Would you reproduce, word for word, only the lines running from the top of the data through the line containing "Viewport: 676px width, 518px height.", and none of the pictures?

**Dataset records**
# # # # # # #

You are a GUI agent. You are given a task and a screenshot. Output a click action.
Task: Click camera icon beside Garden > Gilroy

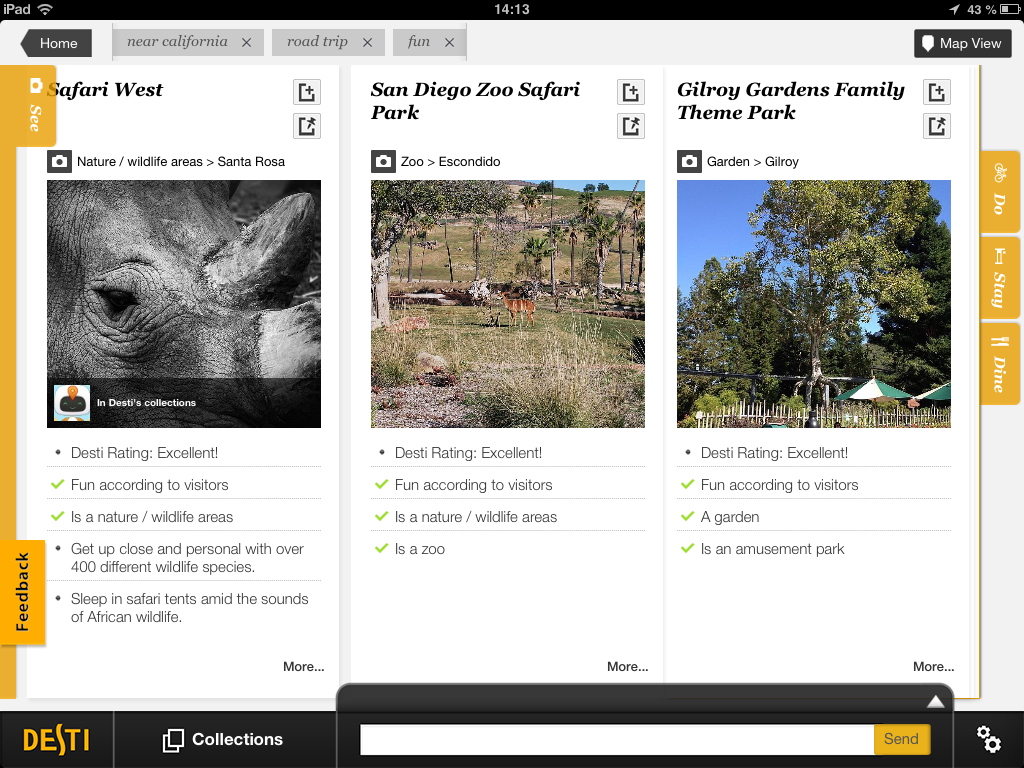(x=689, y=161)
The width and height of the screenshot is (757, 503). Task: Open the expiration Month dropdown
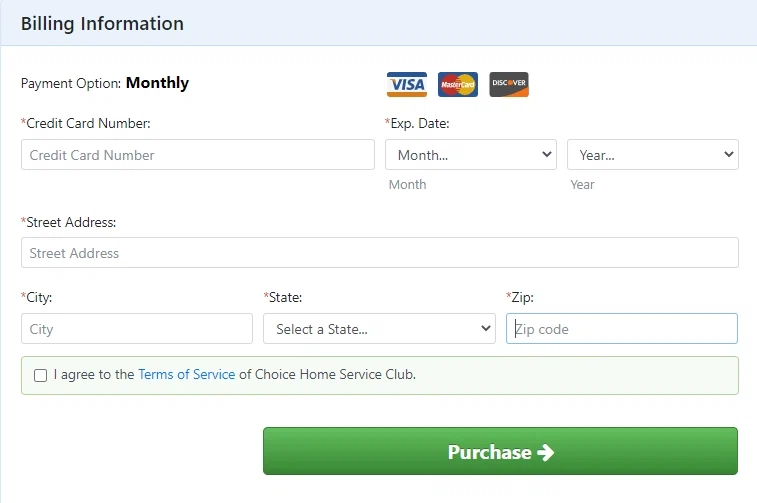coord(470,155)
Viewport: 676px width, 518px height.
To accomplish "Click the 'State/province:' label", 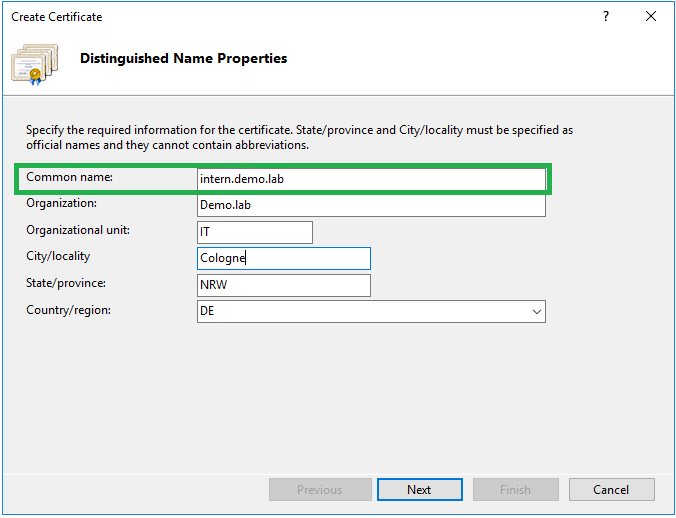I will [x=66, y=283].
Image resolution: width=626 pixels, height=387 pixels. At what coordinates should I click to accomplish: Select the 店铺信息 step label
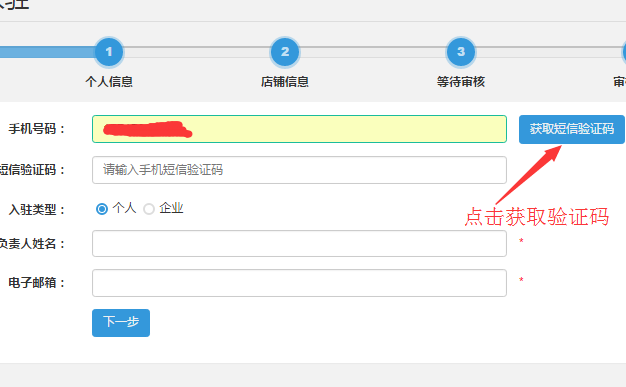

# # # # # # #

**Solution below**
You are a GUI agent. You are given a task and a screenshot. Output a click action.
Task: Click camera icon beside Garden > Gilroy

(x=689, y=161)
The width and height of the screenshot is (757, 503). Task: Open the expiration Month dropdown
coord(470,155)
Viewport: 676px width, 518px height.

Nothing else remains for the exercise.